▶ [To be done]
Copy word for word everything from the first of the lines below down to the line containing "Looking at the screenshot, I should 655,409.", both ends included. Leave the pictures out of your answer.

▶ [Task material]
+ + + + +
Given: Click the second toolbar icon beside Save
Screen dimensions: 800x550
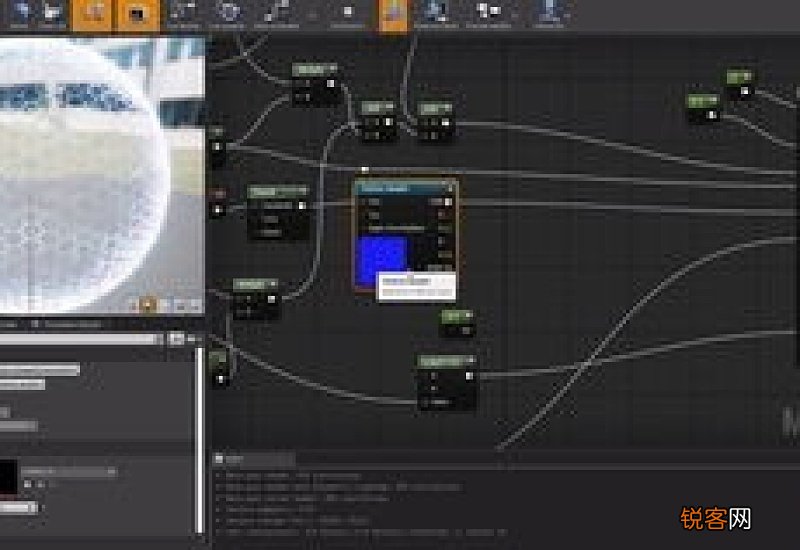Looking at the screenshot, I should (53, 13).
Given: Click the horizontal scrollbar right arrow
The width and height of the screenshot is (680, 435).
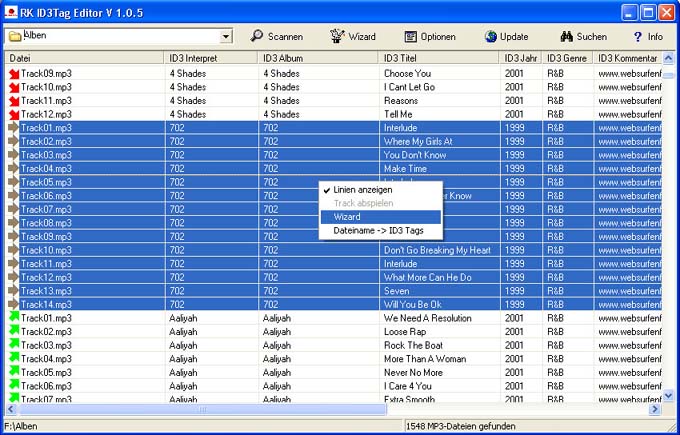Looking at the screenshot, I should 655,409.
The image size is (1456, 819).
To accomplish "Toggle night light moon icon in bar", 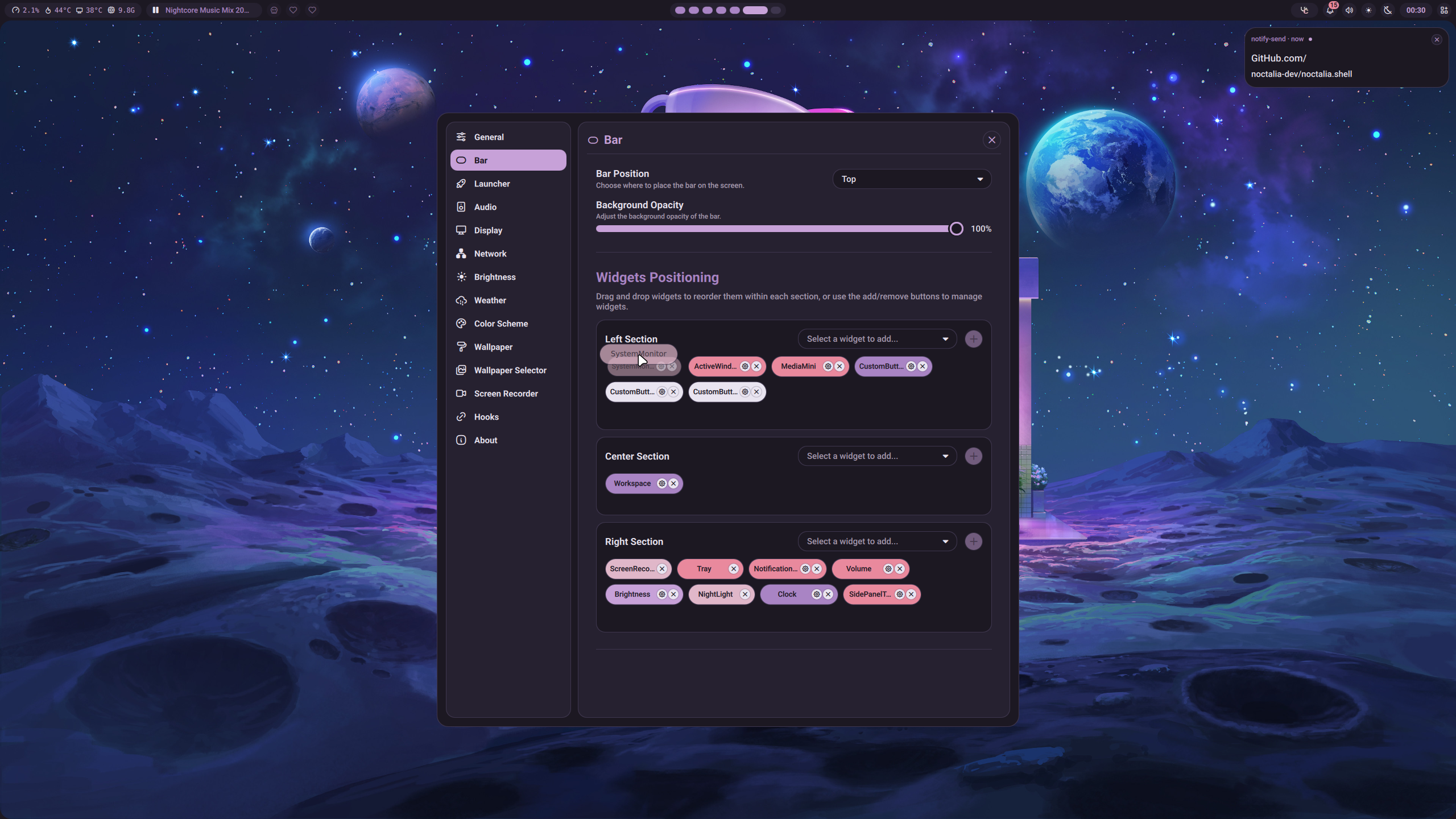I will (x=1388, y=10).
+ + + + +
▶ [Finished task]
Given: Click the second toolbar icon beside Save
Screen dimensions: 800x550
Looking at the screenshot, I should (53, 13).
Given: Click the horizontal scrollbar right arrow
The width and height of the screenshot is (680, 435).
Looking at the screenshot, I should 655,409.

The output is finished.